[Study text — start]
I knew it would happen one day, I just didn’t want to lose my friend. After thinking about it for so long I believed I was strong enough to take the emotion. I was wrong. I also took care of an 18-year-old that had been in a car accident. He was a passenger in the car and his drunken friend was trying to show off. He had been put in the neurology unit because they suspected that he might have damaged his spinal cord or brain.

When I came in to see him he was scared to death. He was a normal teenager out having fun on a Saturday night. Thirty minutes later he was laying on a hospital bed in a neck brace with the horror of surgery to follow. I knew he was afraid, so I talked to him about school, sports, anything to get his mind off of the surgery. I think that made him feel better, but I was still mad at the one who had put him there.

Hospital work isn’t all sad. Sometimes it’s happy and even funny. I took care of a very sweet lady who had been a nurse when she was younger. She always wanted to help. She would stroll out to the nurse’s station looking for someone to take care of. Although, I don’t think she realized that she was a patient.
[Study text — finish]
[Provided data — start]
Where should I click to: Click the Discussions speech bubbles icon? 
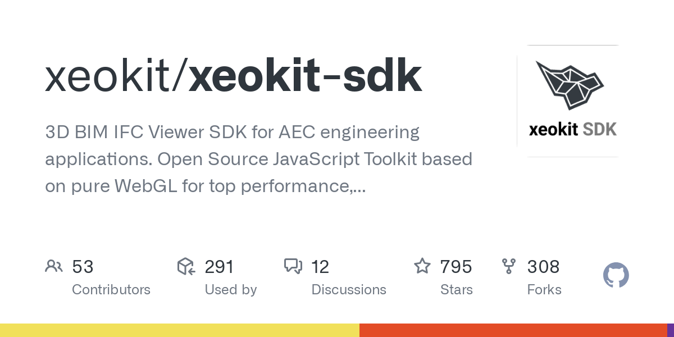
[Provided data — finish]
Please check whether each statement agrees with the hospital work text above. Answer yes or no, and quote the words from the text that decide it.
1. The 18-year-old was driving the car at the time of the accident.
2. The narrator talked with the teenager about school and sports.
3. The lady who wanted to help had worked as a nurse when she was younger.

1. No: "He was a passenger in the car"
2. Yes: "I talked to him about school, sports"
3. Yes: "had been a nurse when she was younger"